- Oil industry bill for cap-and-trade may reach $3 billion: BI
- Climate-change rules add about 12 cents a gallon to pump price
The bill from battling climate change is just about due in California, and for some oil companies that do business in the state, it’s in the nine figures.
The Golden State’s biggest fuel suppliers, led by Tesoro Corp. and Chevron Corp., face the biggest costs under California’s carbon cap-and-trade system, among expenses that may top $3 billion a year for the whole industry, according to a Bloomberg Intelligence report released Tuesday.

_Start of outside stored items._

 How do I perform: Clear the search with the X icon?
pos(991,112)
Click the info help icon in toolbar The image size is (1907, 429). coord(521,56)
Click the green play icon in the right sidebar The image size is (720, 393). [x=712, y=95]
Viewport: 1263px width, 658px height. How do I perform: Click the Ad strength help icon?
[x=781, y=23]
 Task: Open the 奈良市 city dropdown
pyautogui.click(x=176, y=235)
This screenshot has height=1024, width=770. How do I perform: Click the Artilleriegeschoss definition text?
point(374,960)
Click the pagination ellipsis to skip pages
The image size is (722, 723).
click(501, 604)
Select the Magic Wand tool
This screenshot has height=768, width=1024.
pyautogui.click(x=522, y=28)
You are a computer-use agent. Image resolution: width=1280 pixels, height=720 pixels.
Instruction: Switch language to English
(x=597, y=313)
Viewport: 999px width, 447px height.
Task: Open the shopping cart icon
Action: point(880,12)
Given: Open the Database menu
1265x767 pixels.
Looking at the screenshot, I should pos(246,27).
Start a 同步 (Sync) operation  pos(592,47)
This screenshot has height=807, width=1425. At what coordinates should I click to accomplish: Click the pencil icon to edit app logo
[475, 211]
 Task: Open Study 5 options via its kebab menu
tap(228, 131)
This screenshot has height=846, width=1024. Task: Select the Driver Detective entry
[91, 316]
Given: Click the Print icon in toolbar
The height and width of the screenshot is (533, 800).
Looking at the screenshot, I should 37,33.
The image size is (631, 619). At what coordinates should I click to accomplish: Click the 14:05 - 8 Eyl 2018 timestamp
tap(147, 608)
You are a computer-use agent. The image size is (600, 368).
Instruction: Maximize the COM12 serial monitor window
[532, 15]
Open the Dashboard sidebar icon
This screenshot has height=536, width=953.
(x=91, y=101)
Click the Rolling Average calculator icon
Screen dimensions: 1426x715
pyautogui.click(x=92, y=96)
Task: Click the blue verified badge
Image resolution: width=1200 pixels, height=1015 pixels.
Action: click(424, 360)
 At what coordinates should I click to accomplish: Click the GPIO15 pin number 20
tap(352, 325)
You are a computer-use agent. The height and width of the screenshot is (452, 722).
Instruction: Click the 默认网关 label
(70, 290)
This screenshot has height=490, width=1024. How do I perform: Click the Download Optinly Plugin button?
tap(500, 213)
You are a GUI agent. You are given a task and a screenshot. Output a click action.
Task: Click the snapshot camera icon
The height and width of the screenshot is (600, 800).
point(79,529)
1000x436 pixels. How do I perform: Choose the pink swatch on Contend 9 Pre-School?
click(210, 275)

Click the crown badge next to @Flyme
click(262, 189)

The emissions-trading program, the most extensive of its kind in the U.S., requires refiners, power plants and other polluters to pay for each ton of climate-changing carbon dioxide they release by buying “allowances" from the state. That may cost Tesoro, the state’s largest emitter, more than $700 million annually, about 20 percent of its current operating expenses, according to Bloomberg Intelligence. Chevron may be on the hook for $580 million, about 9 percent of its worldwide expenses, based on 2014 emissions.
“Most of the company’s allowance costs will probably be passed along to consumers in the form of higher fuel prices, but the company may end up taking on some of the cost burden," Bloomberg Intelligence analysts including Rob Barnett said.
Carbon allowances, trading at around $13 a metric ton, add about 12 cents to the retail price of a gallon of gasoline, the analysts estimated. While more efficient vehicles may lower the tab for drivers, the report showed the metric-ton cost of carbon in California is set to rise. The minimum price for allowances, known as the “floor price,” is expected to roughly double over a decade, according to the report.
The trading system is part of California’s efforts to cut greenhouse-gas emissions 40 percent below 1990 levels by 2030. The state’s also seeking to halve its oil use by then.
Messages left for spokespeople at Chevron and Tesoro weren’t immediately returned on Tuesday.